• _Exercise brief_:
Below is a listing from which only part is wanted; return exactly the lines from the one with "Juni 2026 (3) (220, 2181)" up to and including the one with "Impressum (270, 2076)".

-- The records follows --

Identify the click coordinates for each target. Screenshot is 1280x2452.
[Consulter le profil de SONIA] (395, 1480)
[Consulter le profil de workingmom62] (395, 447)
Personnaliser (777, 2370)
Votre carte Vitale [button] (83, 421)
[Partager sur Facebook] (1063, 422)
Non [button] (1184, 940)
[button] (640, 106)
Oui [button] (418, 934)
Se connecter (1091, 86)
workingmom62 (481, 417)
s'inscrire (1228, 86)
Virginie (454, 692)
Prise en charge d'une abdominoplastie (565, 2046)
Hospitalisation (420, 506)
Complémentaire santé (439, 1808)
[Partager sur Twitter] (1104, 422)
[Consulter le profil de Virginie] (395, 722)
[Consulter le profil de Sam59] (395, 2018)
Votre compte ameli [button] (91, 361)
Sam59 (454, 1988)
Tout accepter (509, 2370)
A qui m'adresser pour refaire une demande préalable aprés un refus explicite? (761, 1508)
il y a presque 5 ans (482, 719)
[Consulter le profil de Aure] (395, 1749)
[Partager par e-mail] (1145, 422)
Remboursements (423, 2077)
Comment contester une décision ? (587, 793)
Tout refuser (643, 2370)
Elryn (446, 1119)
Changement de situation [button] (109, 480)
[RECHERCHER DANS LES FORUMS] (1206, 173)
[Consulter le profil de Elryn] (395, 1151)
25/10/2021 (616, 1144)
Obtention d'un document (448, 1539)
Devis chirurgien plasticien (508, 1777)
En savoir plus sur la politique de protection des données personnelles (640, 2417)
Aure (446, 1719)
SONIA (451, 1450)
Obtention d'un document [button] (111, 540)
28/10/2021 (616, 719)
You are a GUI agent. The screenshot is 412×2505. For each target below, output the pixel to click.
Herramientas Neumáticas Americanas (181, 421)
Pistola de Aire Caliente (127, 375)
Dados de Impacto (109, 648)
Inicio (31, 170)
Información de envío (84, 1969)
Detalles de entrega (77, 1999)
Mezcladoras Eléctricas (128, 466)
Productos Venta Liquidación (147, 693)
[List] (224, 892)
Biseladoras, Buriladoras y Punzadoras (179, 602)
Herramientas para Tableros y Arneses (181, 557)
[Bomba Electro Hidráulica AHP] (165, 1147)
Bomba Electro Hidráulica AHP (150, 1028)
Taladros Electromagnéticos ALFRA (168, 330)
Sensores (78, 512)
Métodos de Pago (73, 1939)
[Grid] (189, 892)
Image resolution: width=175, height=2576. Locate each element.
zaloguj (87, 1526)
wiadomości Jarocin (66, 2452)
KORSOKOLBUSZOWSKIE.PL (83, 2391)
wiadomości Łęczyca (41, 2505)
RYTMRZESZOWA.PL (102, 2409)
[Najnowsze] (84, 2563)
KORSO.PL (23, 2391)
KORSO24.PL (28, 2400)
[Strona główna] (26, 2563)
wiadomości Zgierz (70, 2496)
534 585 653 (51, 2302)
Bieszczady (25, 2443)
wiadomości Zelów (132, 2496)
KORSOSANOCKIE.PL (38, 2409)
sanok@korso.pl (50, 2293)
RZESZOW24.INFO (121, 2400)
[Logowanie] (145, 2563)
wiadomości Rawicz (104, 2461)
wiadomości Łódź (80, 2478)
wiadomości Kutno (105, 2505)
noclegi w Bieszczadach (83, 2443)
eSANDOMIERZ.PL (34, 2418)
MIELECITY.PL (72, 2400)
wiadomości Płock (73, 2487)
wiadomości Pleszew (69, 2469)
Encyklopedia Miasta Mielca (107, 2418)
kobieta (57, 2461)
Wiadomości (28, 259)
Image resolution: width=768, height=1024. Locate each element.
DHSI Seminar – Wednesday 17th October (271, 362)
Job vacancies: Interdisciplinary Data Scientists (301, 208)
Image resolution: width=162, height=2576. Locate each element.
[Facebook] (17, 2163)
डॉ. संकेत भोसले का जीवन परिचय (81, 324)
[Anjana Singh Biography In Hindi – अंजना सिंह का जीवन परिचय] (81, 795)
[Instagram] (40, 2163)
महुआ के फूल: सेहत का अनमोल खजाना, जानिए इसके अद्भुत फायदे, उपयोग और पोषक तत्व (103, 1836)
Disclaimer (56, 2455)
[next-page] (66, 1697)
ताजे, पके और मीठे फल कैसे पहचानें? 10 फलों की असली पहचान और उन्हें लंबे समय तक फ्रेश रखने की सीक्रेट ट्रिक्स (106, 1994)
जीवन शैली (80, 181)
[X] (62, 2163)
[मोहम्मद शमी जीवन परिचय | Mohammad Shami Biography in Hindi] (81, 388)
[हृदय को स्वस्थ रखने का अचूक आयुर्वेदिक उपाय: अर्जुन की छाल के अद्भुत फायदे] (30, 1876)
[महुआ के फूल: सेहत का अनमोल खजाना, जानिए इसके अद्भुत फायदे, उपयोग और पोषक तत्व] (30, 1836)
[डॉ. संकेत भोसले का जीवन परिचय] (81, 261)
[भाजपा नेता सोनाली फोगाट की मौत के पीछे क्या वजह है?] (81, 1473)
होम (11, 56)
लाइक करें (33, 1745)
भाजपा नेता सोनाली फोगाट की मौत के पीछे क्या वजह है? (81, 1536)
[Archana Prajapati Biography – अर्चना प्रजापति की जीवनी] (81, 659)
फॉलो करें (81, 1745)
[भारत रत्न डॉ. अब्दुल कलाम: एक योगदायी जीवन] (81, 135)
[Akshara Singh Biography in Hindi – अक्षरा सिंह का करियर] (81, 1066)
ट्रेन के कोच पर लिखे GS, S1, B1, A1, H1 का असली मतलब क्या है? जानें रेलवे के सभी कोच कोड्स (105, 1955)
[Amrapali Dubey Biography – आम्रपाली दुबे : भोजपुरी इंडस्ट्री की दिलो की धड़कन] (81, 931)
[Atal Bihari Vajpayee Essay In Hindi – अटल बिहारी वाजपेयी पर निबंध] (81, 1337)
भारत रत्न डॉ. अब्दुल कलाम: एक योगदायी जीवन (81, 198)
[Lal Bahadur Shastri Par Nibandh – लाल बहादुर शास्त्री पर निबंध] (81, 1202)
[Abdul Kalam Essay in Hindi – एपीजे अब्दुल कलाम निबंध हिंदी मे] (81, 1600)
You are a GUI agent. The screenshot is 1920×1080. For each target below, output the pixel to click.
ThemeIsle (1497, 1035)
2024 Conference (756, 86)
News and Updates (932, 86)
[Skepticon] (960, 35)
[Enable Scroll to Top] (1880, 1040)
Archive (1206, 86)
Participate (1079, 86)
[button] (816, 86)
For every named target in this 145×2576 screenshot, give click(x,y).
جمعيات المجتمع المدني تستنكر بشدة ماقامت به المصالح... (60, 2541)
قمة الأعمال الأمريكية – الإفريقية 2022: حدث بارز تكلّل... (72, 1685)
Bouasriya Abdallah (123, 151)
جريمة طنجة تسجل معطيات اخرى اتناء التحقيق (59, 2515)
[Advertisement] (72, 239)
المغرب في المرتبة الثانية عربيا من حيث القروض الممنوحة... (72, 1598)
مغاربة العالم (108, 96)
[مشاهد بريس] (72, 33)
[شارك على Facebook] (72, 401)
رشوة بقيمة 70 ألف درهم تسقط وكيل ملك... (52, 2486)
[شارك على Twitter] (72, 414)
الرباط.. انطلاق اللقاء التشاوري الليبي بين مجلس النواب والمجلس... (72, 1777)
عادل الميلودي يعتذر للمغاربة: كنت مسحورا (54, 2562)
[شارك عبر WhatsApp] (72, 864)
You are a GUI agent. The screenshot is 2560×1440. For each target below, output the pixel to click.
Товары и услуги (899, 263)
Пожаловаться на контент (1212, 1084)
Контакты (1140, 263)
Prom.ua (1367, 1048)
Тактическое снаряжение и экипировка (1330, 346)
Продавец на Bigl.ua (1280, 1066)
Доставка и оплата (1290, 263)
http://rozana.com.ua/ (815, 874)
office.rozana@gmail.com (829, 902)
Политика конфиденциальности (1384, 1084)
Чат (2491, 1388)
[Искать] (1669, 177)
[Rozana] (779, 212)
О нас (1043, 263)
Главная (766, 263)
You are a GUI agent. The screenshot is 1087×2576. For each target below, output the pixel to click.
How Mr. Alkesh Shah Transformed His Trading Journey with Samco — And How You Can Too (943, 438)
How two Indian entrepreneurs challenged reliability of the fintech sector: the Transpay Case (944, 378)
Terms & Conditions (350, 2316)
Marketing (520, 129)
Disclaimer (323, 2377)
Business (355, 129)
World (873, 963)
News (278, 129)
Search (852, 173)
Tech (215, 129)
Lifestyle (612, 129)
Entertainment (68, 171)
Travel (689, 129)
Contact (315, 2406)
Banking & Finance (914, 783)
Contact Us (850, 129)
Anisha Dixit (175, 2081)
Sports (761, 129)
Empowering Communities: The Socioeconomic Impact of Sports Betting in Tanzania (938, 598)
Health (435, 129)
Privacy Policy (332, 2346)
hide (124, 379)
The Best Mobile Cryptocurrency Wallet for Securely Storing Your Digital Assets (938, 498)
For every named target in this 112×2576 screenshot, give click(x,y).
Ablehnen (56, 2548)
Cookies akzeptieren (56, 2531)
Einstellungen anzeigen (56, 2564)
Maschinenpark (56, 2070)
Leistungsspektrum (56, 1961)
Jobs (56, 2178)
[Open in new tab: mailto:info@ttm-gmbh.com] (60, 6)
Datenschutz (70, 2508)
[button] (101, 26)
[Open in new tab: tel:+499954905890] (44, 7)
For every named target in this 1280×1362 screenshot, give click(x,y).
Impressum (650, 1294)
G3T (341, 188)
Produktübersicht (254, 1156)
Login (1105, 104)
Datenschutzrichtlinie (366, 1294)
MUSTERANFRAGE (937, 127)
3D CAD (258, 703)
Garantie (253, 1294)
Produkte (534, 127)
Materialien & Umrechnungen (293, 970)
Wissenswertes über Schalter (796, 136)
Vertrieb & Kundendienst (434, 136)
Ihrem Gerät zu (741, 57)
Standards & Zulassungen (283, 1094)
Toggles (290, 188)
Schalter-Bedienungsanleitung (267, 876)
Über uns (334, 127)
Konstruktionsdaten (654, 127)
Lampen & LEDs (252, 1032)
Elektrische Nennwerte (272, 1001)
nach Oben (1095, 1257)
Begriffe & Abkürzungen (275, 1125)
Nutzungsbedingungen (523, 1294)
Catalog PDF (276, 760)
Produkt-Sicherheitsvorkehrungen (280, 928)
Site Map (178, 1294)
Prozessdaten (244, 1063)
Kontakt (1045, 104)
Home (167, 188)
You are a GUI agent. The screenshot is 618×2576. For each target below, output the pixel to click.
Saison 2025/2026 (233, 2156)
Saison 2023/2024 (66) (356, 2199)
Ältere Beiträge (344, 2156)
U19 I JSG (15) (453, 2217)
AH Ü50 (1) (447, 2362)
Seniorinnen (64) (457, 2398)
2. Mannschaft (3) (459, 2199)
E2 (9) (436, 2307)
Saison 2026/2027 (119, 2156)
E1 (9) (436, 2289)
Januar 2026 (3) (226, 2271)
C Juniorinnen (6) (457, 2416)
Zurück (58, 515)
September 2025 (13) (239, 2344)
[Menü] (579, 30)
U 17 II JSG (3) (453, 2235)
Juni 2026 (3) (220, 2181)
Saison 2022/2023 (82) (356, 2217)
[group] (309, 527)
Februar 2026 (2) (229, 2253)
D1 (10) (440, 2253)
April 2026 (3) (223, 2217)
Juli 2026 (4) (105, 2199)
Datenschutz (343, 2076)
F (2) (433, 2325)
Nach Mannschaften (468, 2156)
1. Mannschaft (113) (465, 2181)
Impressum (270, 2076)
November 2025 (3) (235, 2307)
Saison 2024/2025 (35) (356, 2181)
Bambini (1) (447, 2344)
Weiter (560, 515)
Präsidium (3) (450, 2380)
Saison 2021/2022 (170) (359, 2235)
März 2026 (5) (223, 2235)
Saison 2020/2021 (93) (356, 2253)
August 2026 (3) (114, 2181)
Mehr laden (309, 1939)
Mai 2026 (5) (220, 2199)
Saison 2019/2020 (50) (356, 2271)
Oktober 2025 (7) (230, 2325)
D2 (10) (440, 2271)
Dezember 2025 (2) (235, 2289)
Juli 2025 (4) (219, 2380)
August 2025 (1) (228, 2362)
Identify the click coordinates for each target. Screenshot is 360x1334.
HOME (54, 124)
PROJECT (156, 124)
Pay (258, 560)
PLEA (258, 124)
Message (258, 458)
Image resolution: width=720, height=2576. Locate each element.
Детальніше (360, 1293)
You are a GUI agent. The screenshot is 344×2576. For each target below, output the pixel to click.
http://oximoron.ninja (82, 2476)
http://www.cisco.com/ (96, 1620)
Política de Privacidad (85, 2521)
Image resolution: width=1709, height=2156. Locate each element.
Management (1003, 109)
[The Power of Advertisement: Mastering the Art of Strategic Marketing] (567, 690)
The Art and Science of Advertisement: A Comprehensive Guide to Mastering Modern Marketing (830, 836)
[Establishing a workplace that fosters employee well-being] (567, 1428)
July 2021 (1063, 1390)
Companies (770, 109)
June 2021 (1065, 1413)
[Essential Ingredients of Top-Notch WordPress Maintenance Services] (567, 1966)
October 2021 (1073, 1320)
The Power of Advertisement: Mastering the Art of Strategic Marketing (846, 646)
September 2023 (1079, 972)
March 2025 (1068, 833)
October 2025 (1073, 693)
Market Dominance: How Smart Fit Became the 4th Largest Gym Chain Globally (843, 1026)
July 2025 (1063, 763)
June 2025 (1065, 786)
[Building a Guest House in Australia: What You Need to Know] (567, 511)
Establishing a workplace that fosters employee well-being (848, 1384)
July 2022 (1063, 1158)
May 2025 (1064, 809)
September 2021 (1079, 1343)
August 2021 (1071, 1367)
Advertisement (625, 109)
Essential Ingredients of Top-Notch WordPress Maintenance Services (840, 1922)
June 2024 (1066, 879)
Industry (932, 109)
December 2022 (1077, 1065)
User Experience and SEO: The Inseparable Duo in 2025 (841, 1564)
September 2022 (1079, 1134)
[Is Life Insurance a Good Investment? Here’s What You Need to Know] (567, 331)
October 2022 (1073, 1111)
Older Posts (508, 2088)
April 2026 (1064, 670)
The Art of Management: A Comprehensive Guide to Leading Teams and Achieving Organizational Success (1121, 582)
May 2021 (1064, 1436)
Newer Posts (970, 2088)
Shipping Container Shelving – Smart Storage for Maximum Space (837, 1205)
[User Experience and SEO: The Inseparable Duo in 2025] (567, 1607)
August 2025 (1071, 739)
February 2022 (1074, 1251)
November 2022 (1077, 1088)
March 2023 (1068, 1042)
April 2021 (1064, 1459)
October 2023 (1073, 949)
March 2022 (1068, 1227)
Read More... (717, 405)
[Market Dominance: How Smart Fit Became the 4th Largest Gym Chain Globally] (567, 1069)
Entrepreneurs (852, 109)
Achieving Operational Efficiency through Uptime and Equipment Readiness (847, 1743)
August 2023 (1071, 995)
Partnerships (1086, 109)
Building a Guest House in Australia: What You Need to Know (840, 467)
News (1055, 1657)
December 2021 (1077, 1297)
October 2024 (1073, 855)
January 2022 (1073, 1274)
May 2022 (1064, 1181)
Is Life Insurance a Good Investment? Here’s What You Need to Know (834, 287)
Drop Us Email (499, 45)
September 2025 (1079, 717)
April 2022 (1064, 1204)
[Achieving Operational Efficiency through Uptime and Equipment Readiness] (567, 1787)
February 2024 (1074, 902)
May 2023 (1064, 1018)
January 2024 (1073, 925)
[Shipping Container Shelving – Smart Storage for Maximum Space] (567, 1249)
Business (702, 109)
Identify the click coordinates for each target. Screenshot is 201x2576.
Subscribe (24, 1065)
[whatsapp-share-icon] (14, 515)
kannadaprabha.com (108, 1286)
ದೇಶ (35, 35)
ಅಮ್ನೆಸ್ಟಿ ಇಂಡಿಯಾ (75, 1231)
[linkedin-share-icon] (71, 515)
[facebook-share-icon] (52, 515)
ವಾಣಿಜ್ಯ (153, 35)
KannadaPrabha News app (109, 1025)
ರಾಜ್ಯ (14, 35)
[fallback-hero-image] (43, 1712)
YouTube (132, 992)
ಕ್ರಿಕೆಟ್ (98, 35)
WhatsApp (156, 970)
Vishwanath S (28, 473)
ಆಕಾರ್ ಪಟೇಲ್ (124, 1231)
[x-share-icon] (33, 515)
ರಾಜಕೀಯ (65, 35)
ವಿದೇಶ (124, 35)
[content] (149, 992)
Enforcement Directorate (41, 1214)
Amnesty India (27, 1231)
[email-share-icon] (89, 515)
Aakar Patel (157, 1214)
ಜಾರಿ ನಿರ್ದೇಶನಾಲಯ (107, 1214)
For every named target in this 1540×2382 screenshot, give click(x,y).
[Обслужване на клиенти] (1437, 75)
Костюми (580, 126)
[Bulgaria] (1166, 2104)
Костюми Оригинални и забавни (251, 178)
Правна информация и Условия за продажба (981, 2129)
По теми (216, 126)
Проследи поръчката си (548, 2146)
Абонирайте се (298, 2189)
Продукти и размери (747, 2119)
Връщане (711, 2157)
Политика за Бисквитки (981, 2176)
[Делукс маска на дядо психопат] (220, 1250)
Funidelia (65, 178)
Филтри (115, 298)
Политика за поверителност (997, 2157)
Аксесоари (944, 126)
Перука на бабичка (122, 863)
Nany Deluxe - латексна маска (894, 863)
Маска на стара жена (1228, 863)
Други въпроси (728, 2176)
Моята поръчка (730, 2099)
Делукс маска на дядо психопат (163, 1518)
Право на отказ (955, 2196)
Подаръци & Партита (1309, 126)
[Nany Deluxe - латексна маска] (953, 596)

-- The records concluded --

• _Exercise answer_:
Juni 2026 (3) (220, 2181)
Saison 2022/2023 (82) (356, 2217)
[group] (309, 527)
Februar 2026 (2) (229, 2253)
D1 (10) (440, 2253)
April 2026 (3) (223, 2217)
Juli 2026 (4) (105, 2199)
Datenschutz (343, 2076)
F (2) (433, 2325)
Nach Mannschaften (468, 2156)
1. Mannschaft (113) (465, 2181)
Impressum (270, 2076)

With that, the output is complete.